6. Fragment and add adaptors for sequencing
● Use 1 ng of dsDNA from PCR for NexteraXT tagmentation, following the manufacturer protocol.
● Barcode and amplify tagmentation products using 12 cycles of PCR, using Nextera indices for multiplexing.
● Barcoded libraries were cleaned using 1.5x (v/v) PCRClean beads, producing a library of 200-300 nucleotides in size.
● Libraries were quantified by Fragment Analyzer bioanalysis, pooled for multiplexing if needed, and sequenced on a HiSeq 4000 or other Illumina Nextera-compatible sequencer, using 50 bp single-end reads.
7. Variation of protocol to include a unique molecular index (UMI)
It may be desirable to use a UMI when it is necessary to use many (>35) cycles of PCR to amplify a low abundant RNA species. The UMI, combined with unique mismatch profiles from DMS modification itself, can be used to collapse to unique reads and remove any biases generated during rounds of PCR.

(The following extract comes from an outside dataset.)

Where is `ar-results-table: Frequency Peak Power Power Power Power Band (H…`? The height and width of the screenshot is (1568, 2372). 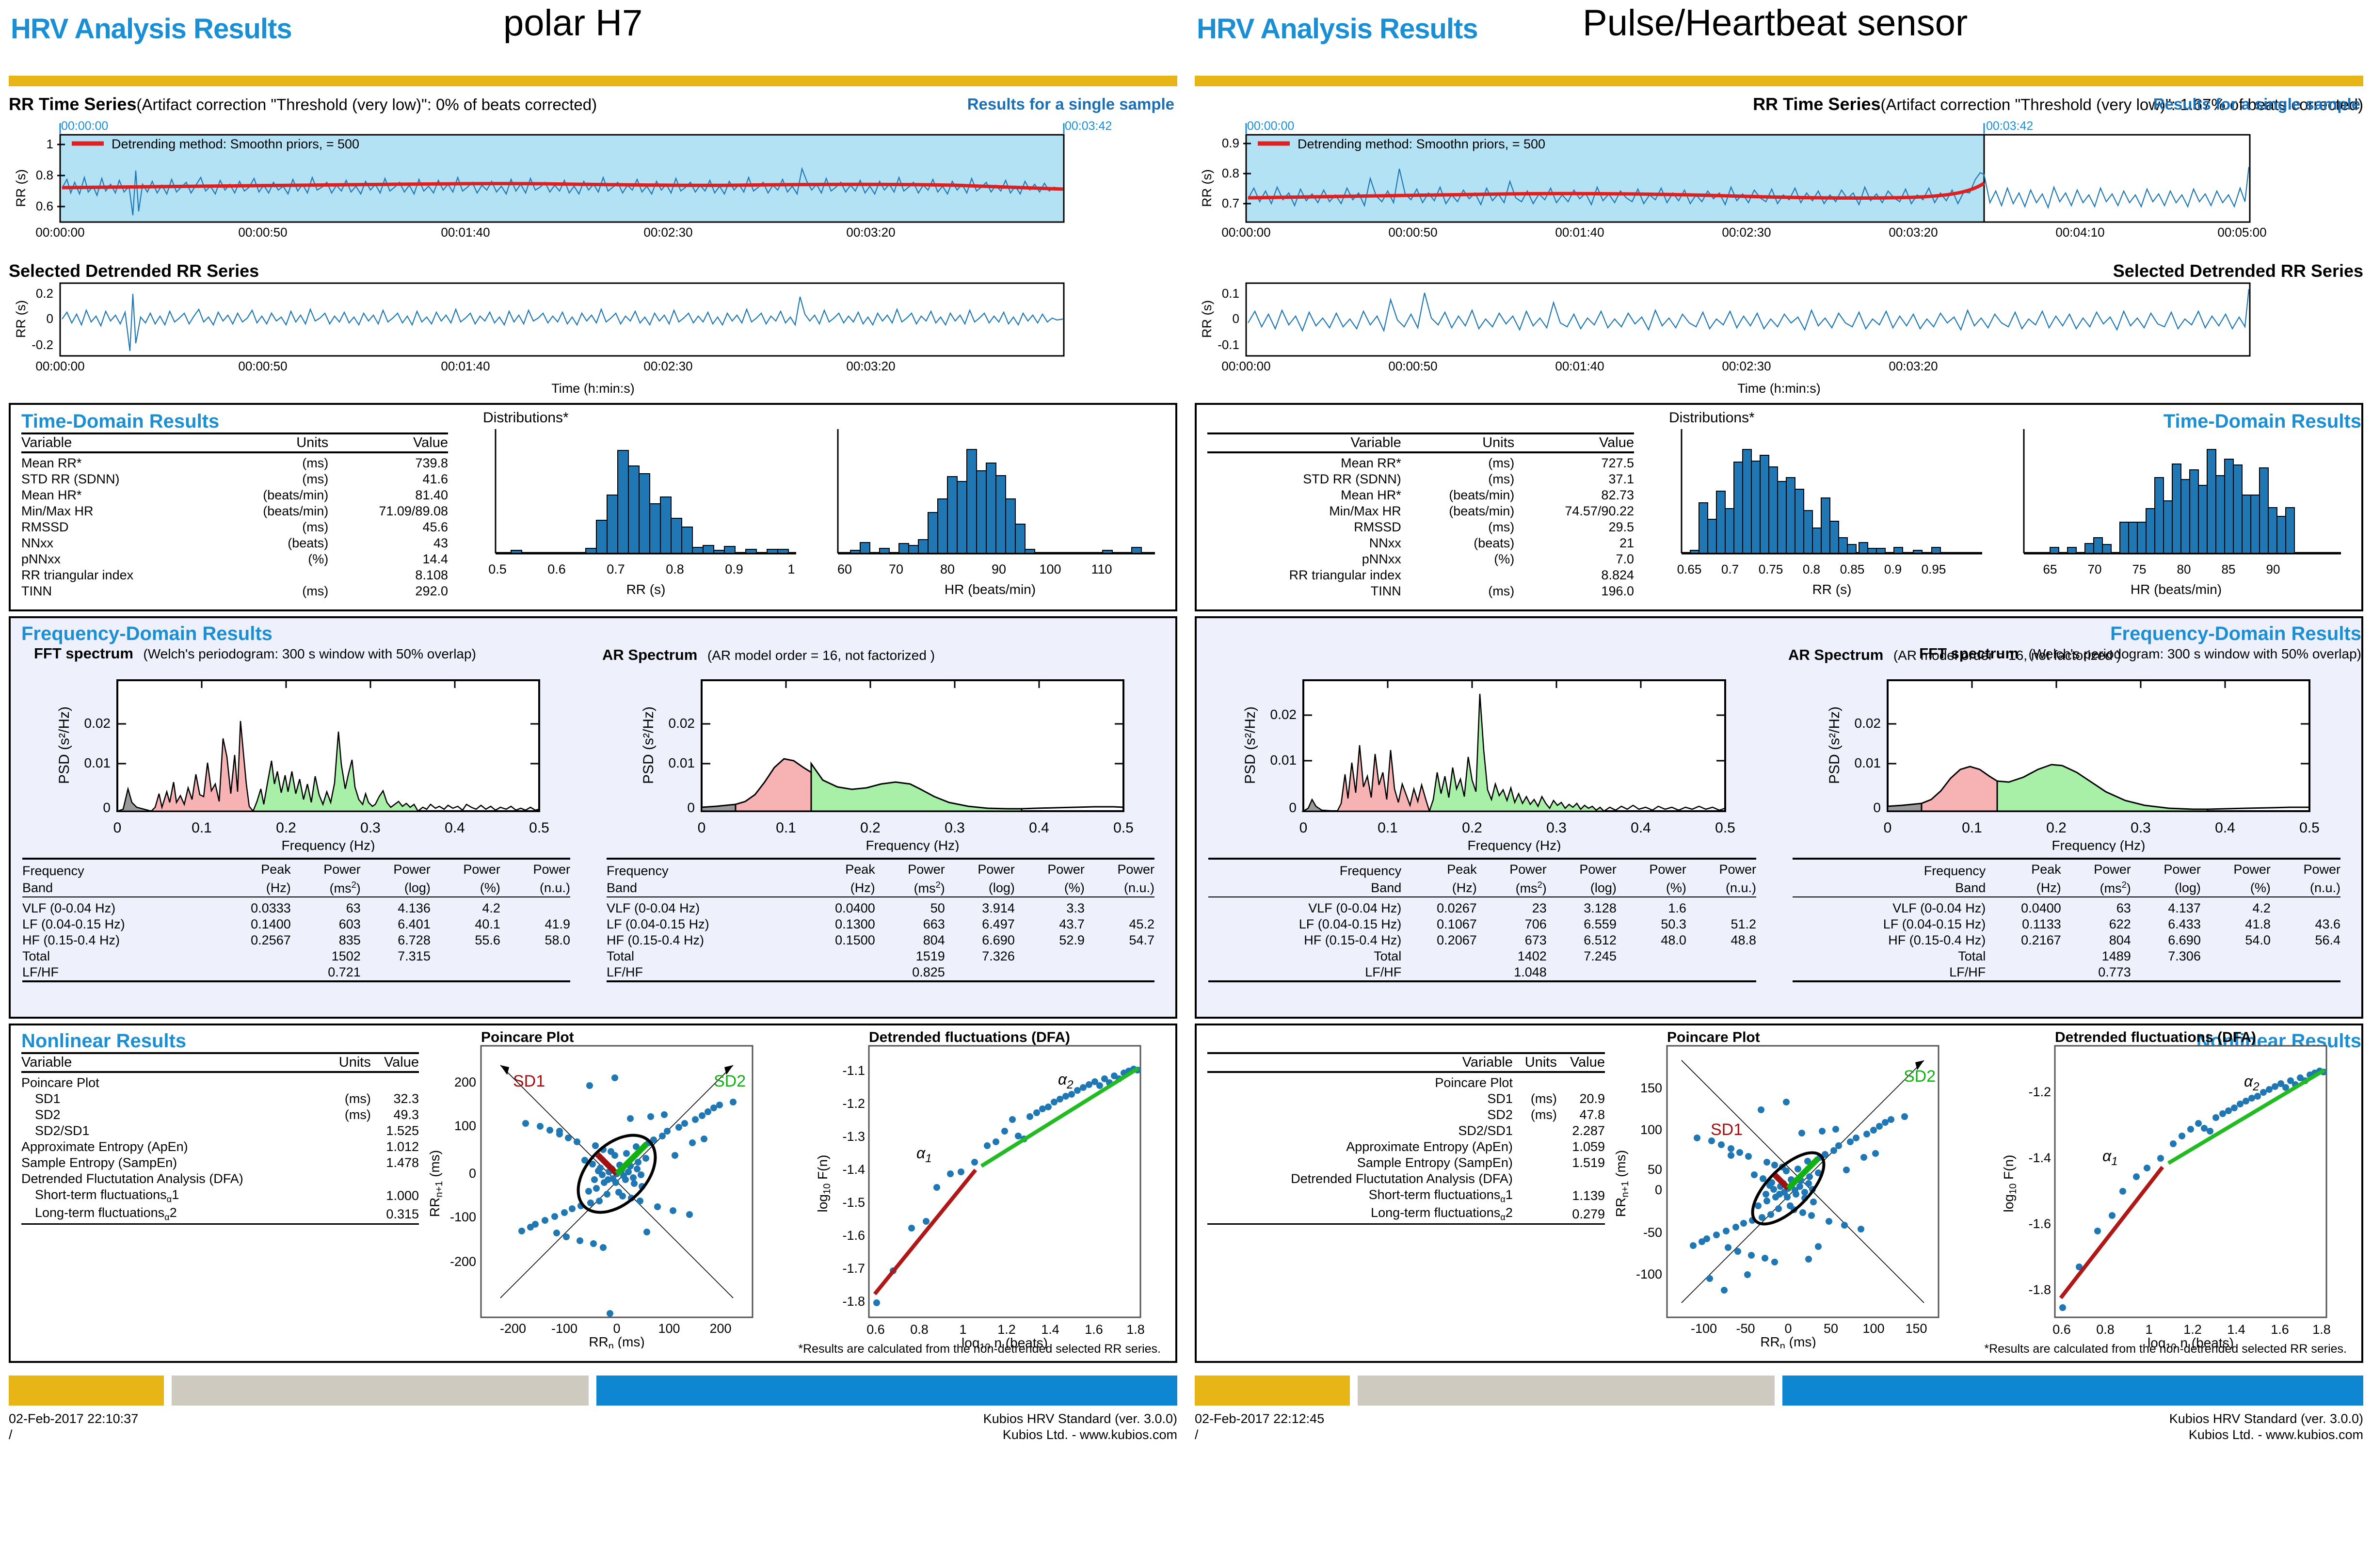 ar-results-table: Frequency Peak Power Power Power Power Band (H… is located at coordinates (2066, 921).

● Follow the protocol as above through reverse transcription, with one adjustment. The gene-specific RT primer should be designed with 10 random nucleotides on the 5’ end, preceded by a primer-binding overhang that will be used in the first round of PCR (see the oMZ282 primer sequence). The Tm of the gene-specific binding region should still be > 60.5°C.
● After RT, use a forward gene-specific PCR primer and oMZ283 for the reverse primer, which complementary to the RT primer overhang. Amplicon size should be chosen based on the sequencing read length used downstream. For example, for a MiSeq 2x150 bp run, amplify PCR regions ~160bp in length to read through entire region in both directions that will remove sequencing errors. Follow the PCR protocol using Advantage HF 2 polymerase as above.
● Amplicons were purified by TBE polyacrylamide gel and extracted with a Costar column as described above.
● Using 1 µl of dsDNA from the first PCR, complete a second round of PCR using Phusion in an 18 µl reaction (3.4 µl 5x HF buffer, 0.4 µl 10 mM dNTPs, 0.2 µl Phusion, 11.9 µl RNase-free H2O, 0.2 µl 100 M oMZ284, and 1 µl 10 M indexing oligo) to add indices and adaptors for Illumina sequencing. Libraries were constructed so the UMI was sequenced first using custom Read1 sequencing primer oNTI202.
PCR Program
Initial denaturation: 98°C, 30 sec
20-25 cycles with the following settings:
Denaturation: 94°C, 15 sec
Annealing: 55°C, 5 sec
Extension: 65°C, 10 sec
● Run out PCR product on 8% TBE gel and gel extract with Costar column as described previously.
Resuspend pellet in 5 µl 10 mM Tris pH 8.0 and quantify by bioanalysis before sequencing.